■ WHAT IS BEING ASKED ■
Both ends included, set down the lines from the line containing "Click the Ejecutar button" through the last line of the records below, without pictures.

▬▬▬▬▬▬

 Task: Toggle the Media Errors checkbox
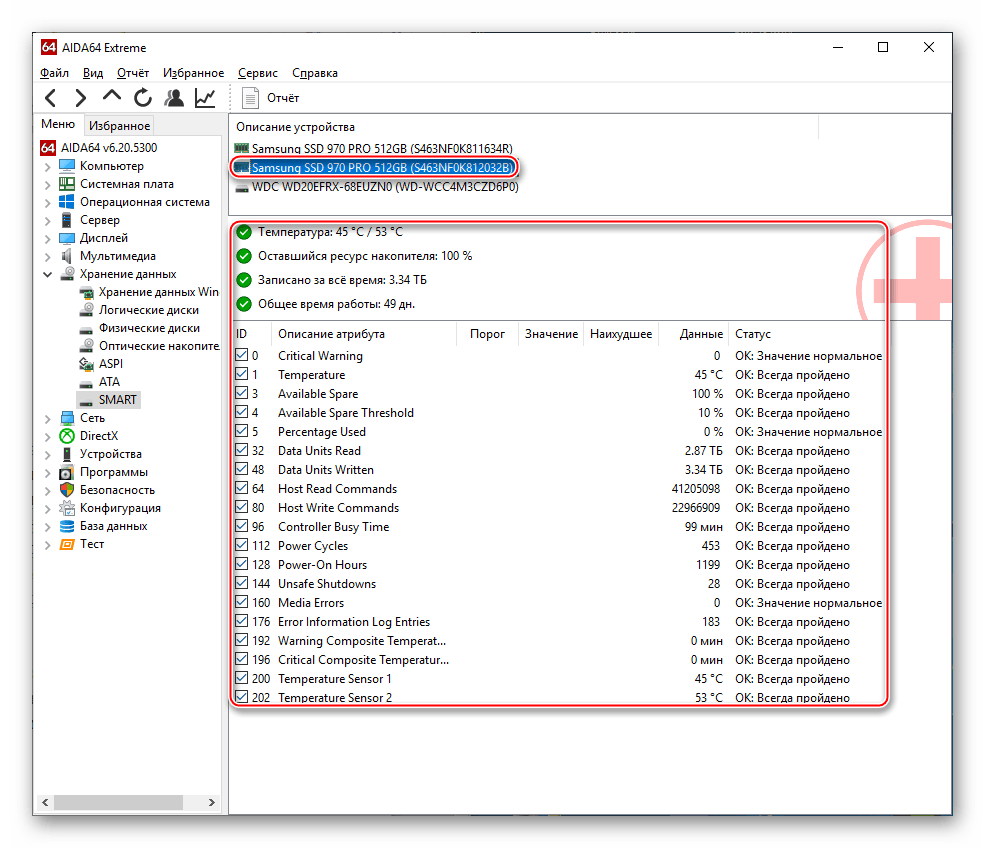(x=241, y=603)
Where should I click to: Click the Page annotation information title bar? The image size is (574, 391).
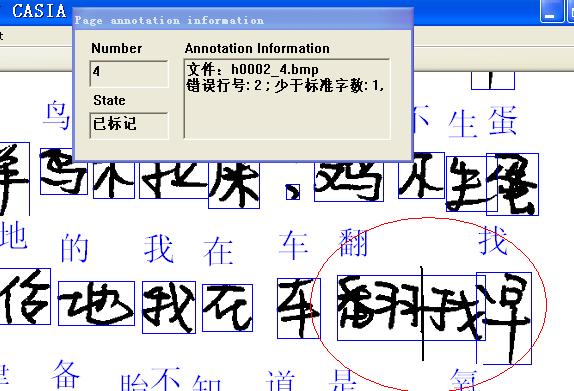tap(243, 20)
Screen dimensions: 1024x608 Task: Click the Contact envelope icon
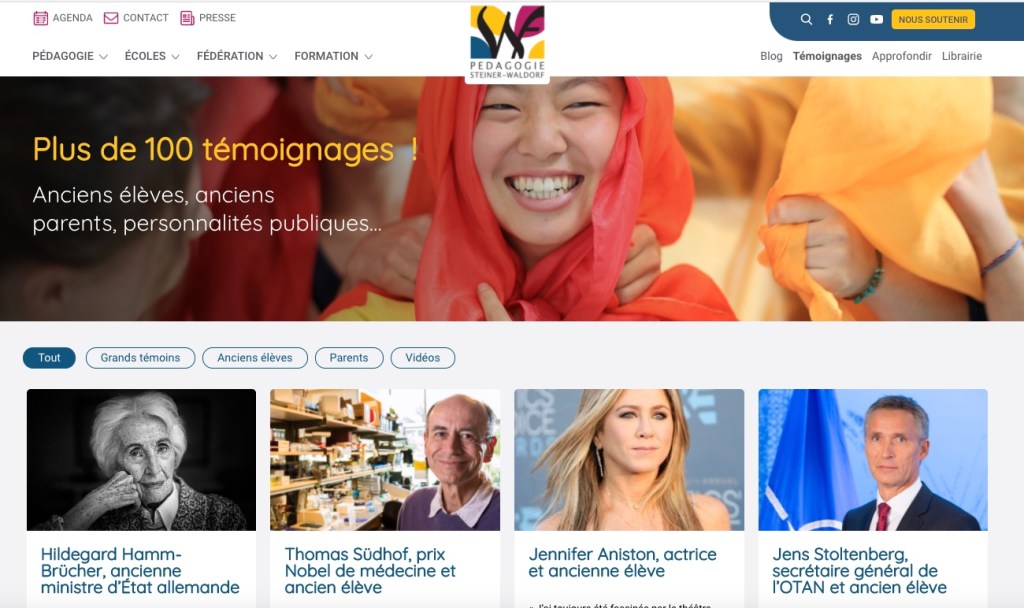point(111,18)
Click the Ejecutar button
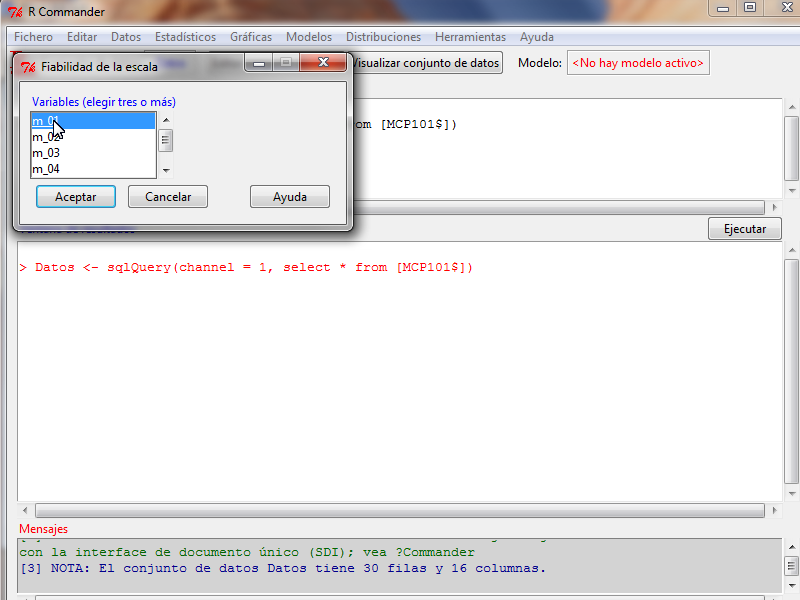The width and height of the screenshot is (800, 600). click(744, 229)
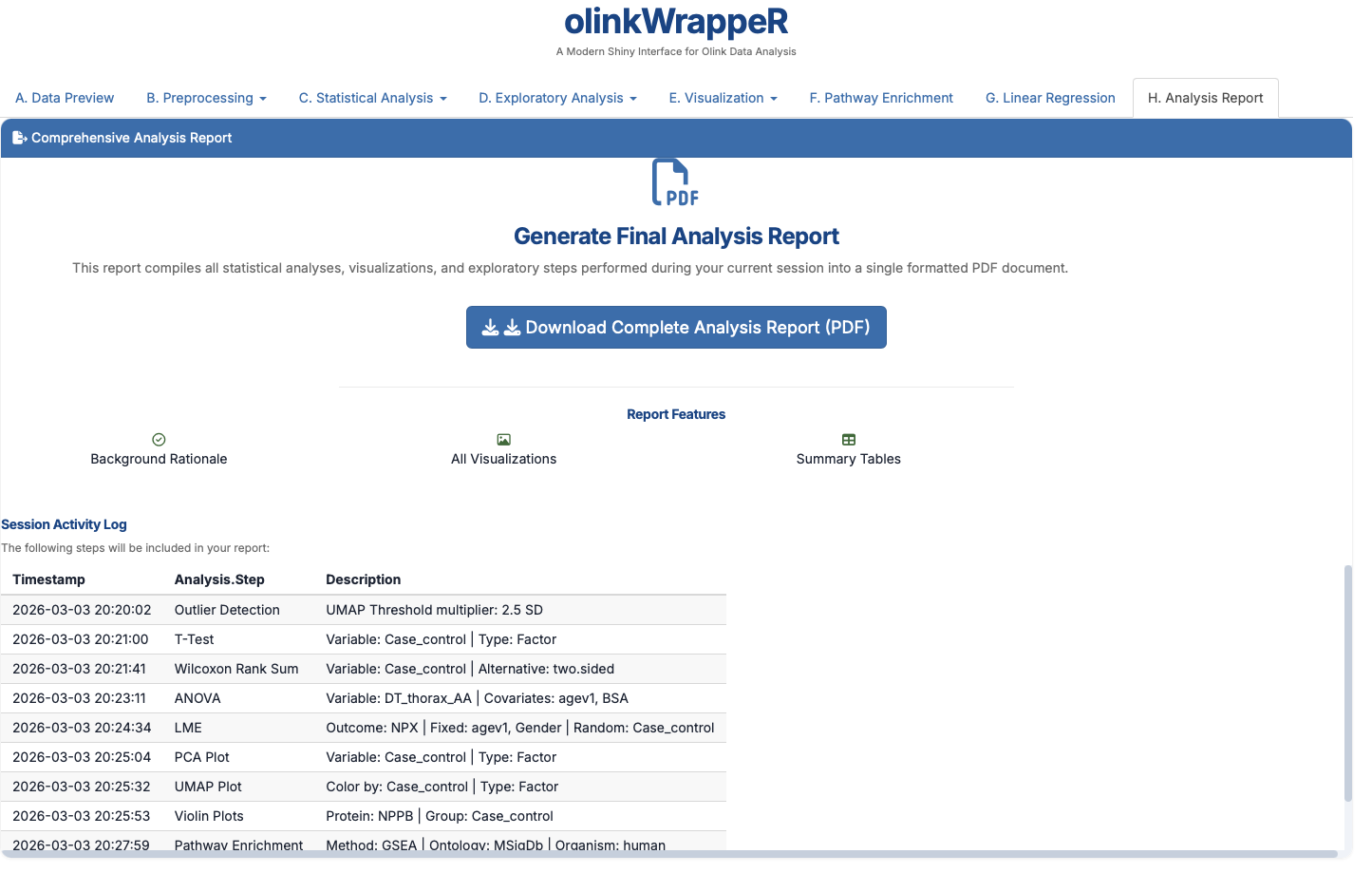Click the download arrow icon in button
The image size is (1372, 892).
point(491,328)
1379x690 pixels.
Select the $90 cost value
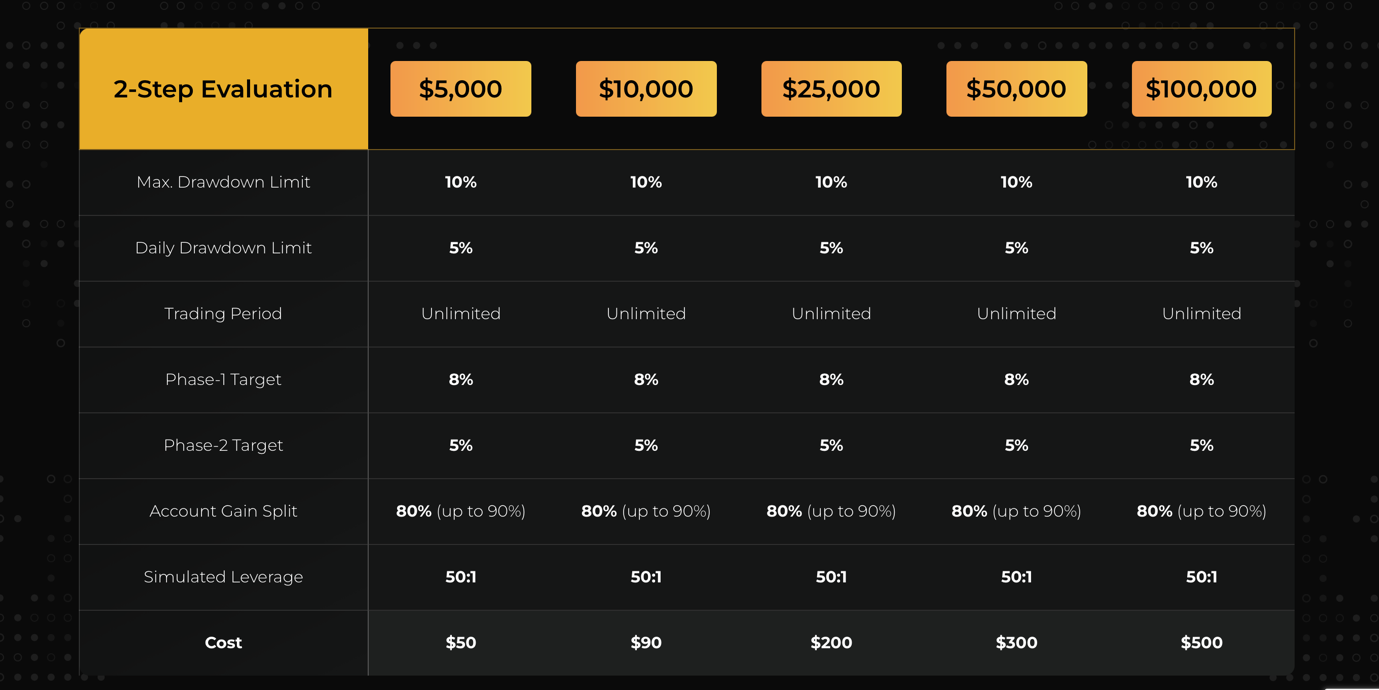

▬▬▬▬▬▬

■ ANSWER SECTION ■
Click the Ejecutar button
The width and height of the screenshot is (800, 600). click(744, 229)
Click the download arrow icon in button
The image size is (1372, 892).
point(491,328)
1379x690 pixels.
Select the $90 cost value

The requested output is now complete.